Québec annonce la mise en place d'un système à deux vitesses pour récupérer l'argent qu'on lui a volé dans les contrats gouvernementaux. La ministre de la Justice, Stéphanie Vallée, a finalement déposé un projet de loi pour permettre à Québec ainsi qu'aux municipalités de se faire rembourser par les entreprises frauduleuses.

Le projet de loi 26 diffère de celui présenté sous le gouvernement Marois. D'abord il vise l'ensemble des contrats gouvernementaux et ne se limite pas au seul secteur de la construction. Aussi il prévoit que les entreprises délinquantes devront assumer les coûts de cette opération - on prévoit une dizaine de millions pour la mise en place du bureau d'examen qui sera dirigé par une personne «neutre et indépendante», un juge à la retraite, a donné en exemple Mme Vallée.
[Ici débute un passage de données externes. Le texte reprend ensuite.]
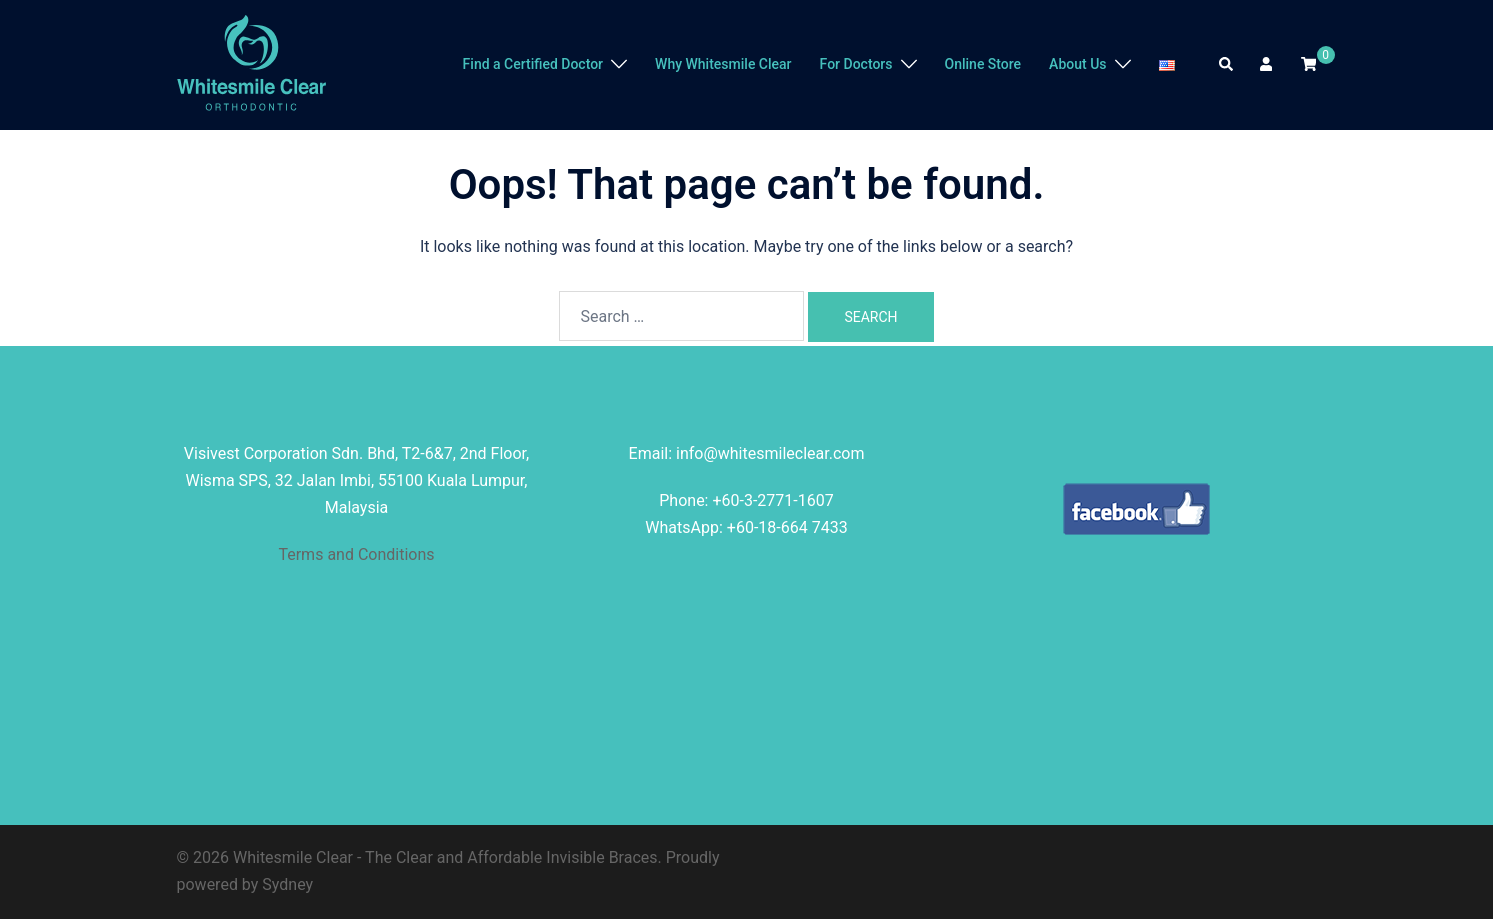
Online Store (983, 64)
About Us (1077, 64)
«Avec ce projet de loi, nous agirons au-delà des intentions du gouvernement précédent, qui limitait ce programme uniquement à l'industrie de la construction. Tous les contrats publics seront maintenant sous la loupe», a souligné le président du Conseil du trésor, Martin Coiteux. «Que ce soit au niveau des contrats dans l'industrie de la construction ou dans le domaine des technologies de l'information, le gouvernement se donne les moyens pour que les contribuables soient dédommagés, peu importe le type de contrat», soutient M. Coiteux.

«Se mettre à table»

Dans un premier temps, les entreprises qui ont transgressé les règles pour obtenir des contrats gouvernementaux pourront volontairement «se mettre à table», dans les 12 mois suivant l'adoption du projet de loi, pour négocier le remboursement des montants soutirés à l'État. On s'inspire des «conférences de règlement à l'amiable» à la différence que le processus s'enclenchera sans qu'une accusation formelle ait été déposée.
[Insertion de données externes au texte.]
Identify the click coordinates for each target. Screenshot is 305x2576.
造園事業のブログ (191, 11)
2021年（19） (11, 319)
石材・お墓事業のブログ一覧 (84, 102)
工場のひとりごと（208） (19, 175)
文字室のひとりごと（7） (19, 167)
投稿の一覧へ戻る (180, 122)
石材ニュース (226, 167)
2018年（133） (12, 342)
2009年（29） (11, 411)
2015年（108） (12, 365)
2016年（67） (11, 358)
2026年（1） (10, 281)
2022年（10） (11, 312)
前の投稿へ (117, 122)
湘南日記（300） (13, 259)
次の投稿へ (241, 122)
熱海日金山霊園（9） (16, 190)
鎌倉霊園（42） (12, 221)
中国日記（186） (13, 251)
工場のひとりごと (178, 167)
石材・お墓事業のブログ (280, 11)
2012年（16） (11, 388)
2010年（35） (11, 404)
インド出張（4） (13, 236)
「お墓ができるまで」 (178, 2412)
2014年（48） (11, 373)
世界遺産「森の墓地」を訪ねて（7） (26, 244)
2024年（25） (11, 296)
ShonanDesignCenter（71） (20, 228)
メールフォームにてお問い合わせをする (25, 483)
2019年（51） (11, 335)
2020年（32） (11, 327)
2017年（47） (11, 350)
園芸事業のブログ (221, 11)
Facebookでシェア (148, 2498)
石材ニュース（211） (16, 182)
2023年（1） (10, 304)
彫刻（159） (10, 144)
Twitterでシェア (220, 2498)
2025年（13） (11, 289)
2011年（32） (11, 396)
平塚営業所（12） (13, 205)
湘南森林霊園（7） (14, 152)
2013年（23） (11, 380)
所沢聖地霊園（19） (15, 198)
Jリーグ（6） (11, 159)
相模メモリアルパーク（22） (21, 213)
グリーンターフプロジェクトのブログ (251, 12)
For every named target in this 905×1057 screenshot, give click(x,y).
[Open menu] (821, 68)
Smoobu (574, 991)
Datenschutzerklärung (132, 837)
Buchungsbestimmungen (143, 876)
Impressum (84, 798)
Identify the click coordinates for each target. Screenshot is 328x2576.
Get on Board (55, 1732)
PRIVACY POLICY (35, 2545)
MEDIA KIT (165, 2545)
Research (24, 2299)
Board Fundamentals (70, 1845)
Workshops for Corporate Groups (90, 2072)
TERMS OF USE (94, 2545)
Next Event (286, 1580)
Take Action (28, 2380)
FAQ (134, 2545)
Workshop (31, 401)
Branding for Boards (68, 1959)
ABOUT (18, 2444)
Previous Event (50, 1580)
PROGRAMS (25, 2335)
Pour Mme Vallée, sur 20 milliards de contrats, «plusieurs dizaines de millions» pourront être récupérés ainsi, si on se fie à une expérience similaire aux Pays-Bas. Les contribuables n'auront pas à payer la note - autre différence avec le projet de loi soumis par le gouvernement Marois. Les entreprises auront à payer une surprime de 10% sur les montants versés en trop.
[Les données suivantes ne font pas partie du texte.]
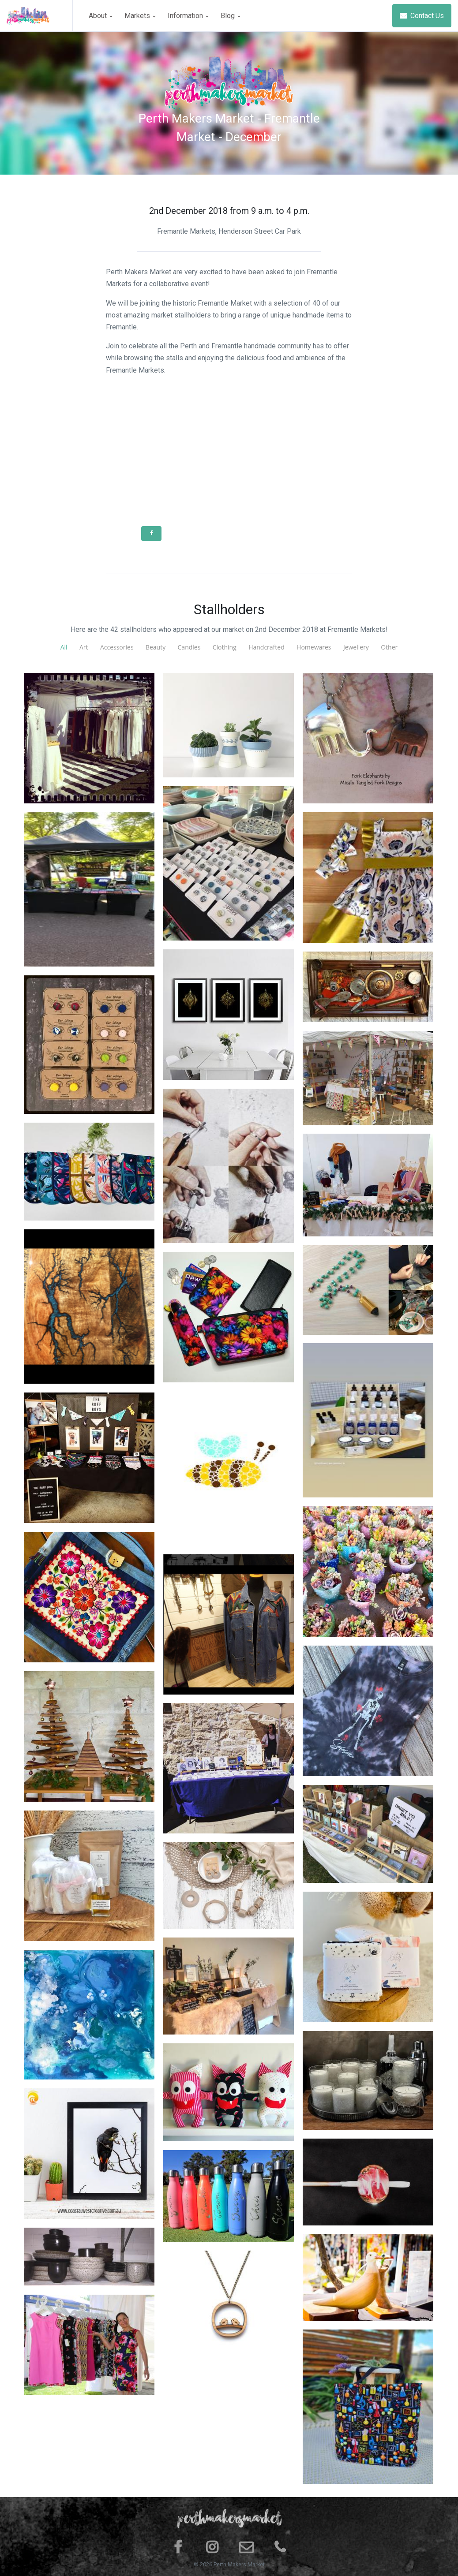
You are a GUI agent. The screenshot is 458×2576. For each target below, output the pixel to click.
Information (188, 15)
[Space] (40, 15)
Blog (230, 15)
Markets (139, 15)
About (100, 15)
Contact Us (422, 15)
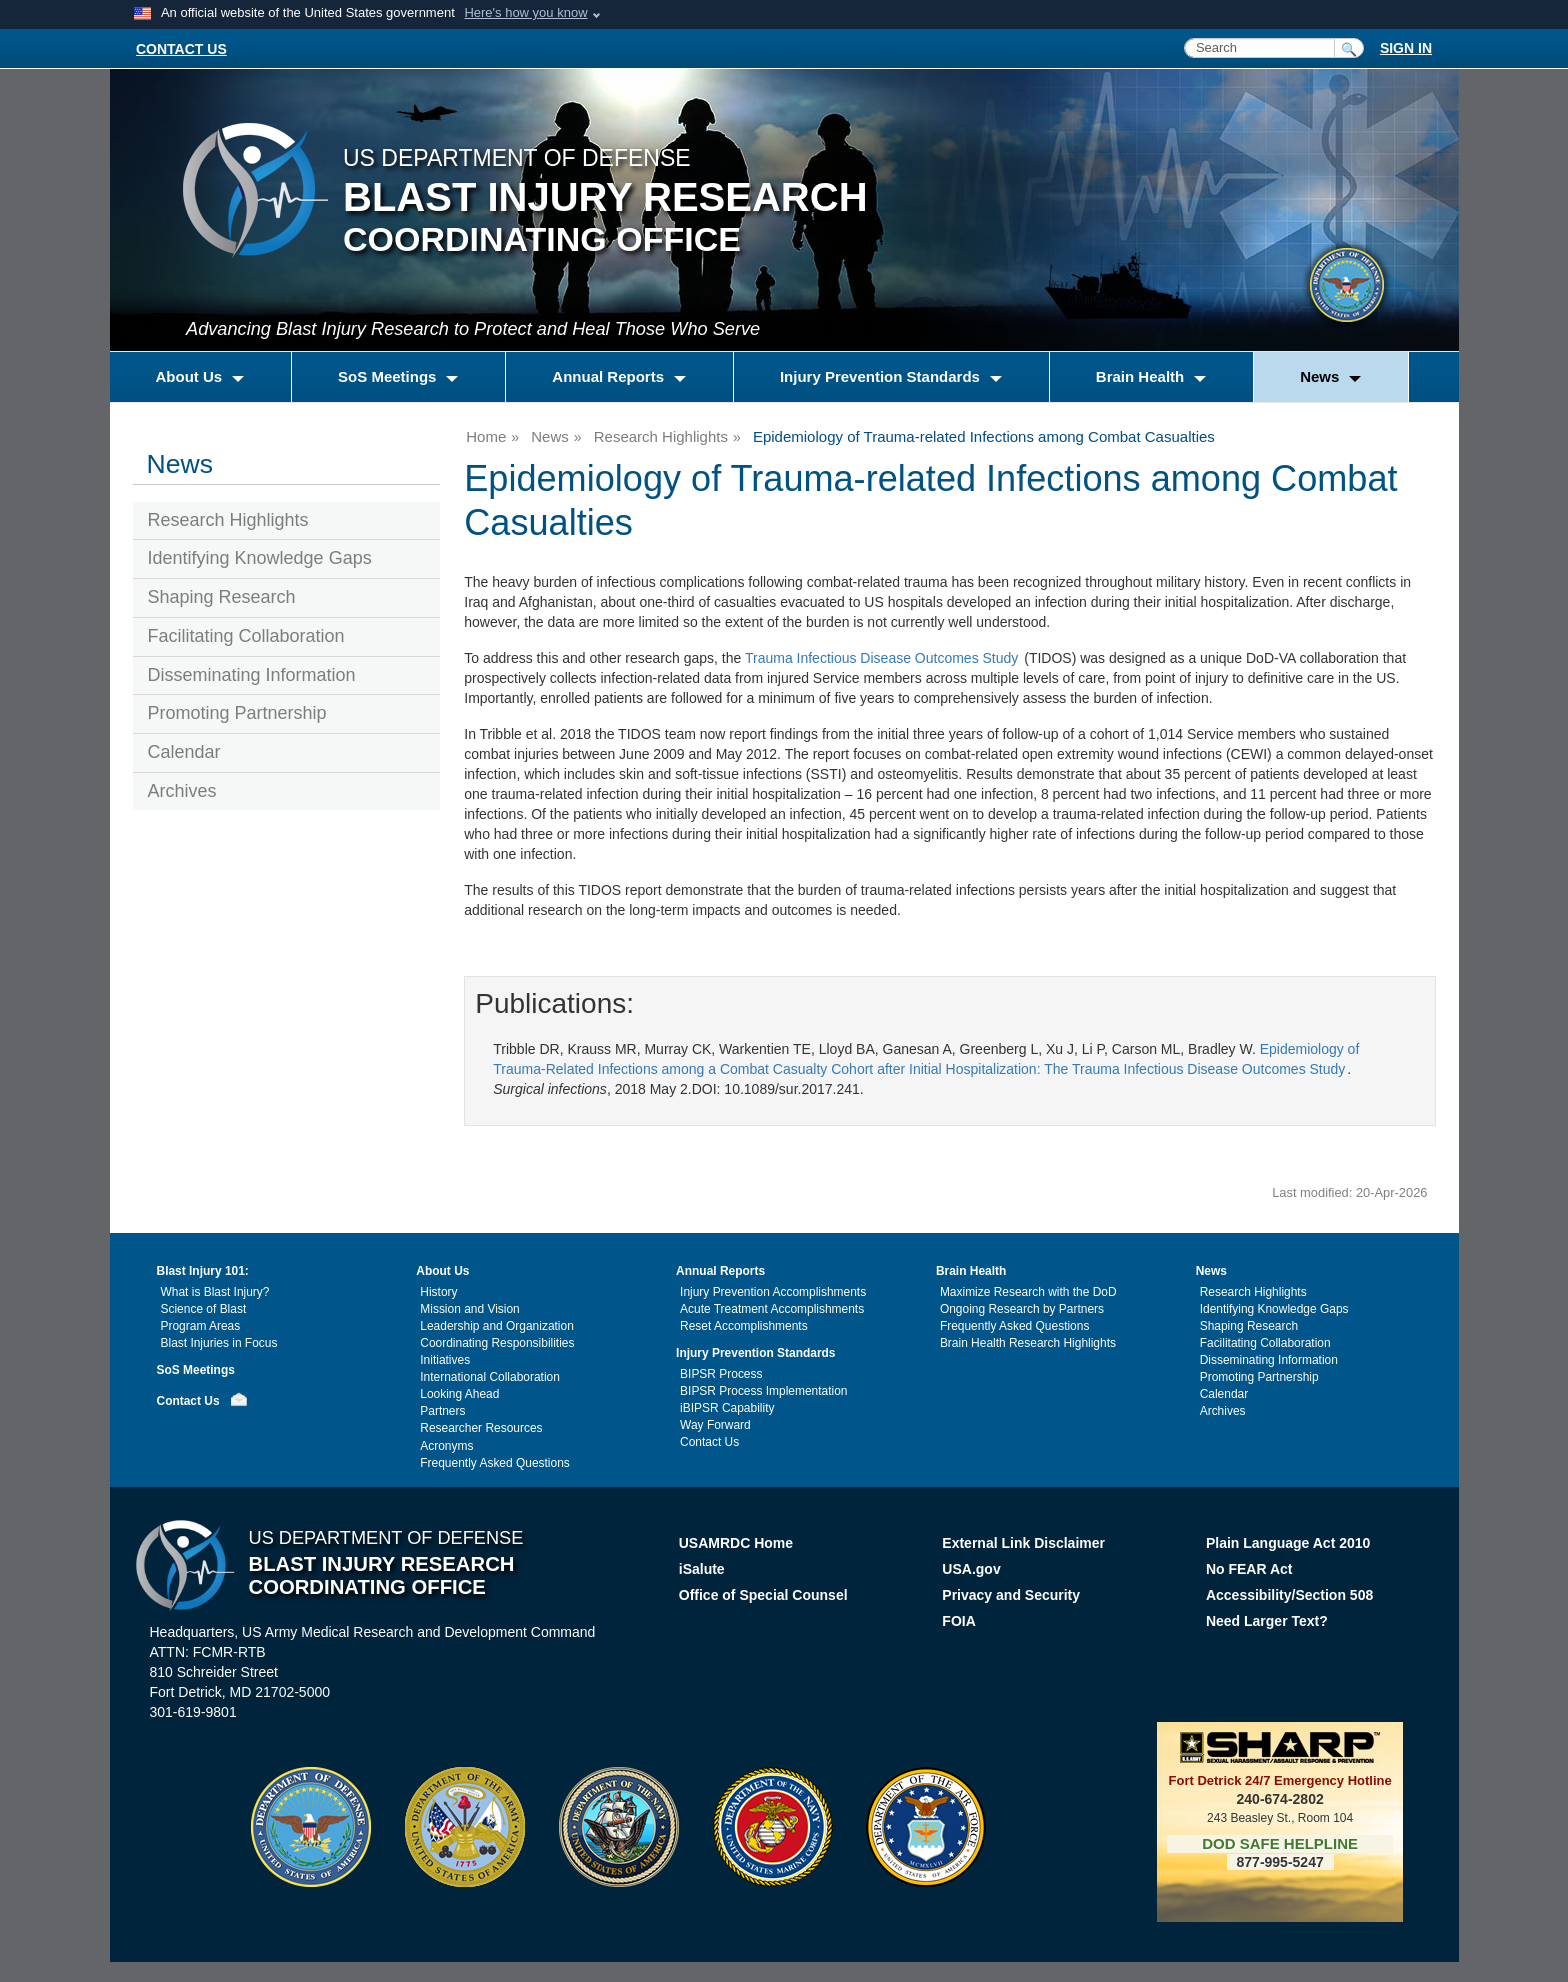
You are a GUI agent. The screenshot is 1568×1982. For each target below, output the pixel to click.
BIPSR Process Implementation (763, 1391)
Les firmes seront tentées par ce règlement de récupérer leur droit de solliciter des contrats avec le gouvernement, prédit-elle. Les noms des entreprises et le montant du règlement seront rendus publics, mais pas le mécanisme de fraude avoué par les sociétés.

Pas question de faire des compromis pour les firmes qui se porteront volontaires. «Même si les entreprises acceptent de rembourser sur une base volontaire, nous ne ferons aucun compromis en matière d'éthique et d'intégrité», prévient Mme Vallée.

Économies en frais juridiques

Le responsable des discussions avec les firmes aura à analyser les offres reçues et ensuite formuler des recommandations. Des juricomptables l'épauleront. «Cette avenue est, à l'évidence, à l'avantage des deux parties. Elle permettrait à l'entreprise de faire preuve de bonne foi et de se réhabiliter, mais également elle permettrait des économies substantielles en frais juridiques tant pour le gouvernement que pour l'entreprise, en plus d'éviter d'encombrer notre système de justice» a expliqué Mme Vallée.

Les entreprises qui ne se prévaudront pas de cette opportunité s'exposent à être poursuivies par Québec qui entend donner aux organismes et ministères «des outils exceptionnels» pour leur permettre d'entamer des recours pour retrouver leur dû. Ces dispositions prévues par la loi nécessiteront pour entrer en application un autre feu vert du gouvernement.

Québec et les municipalités pourront récupérer les sommes versées en trop sur les 20 années précédentes - normalement la prescription n'est que de trois ans. En outre, lorsque la collusion ou la fraude sera constatée, la présomption sera que le gouvernement s'est fait flouer de 15%. Si la firme est reconnue coupable, elle devra payer une pénalité de 20% des sommes dues, pour couvrir les frais juridiques engagés par le gouvernement ou les villes.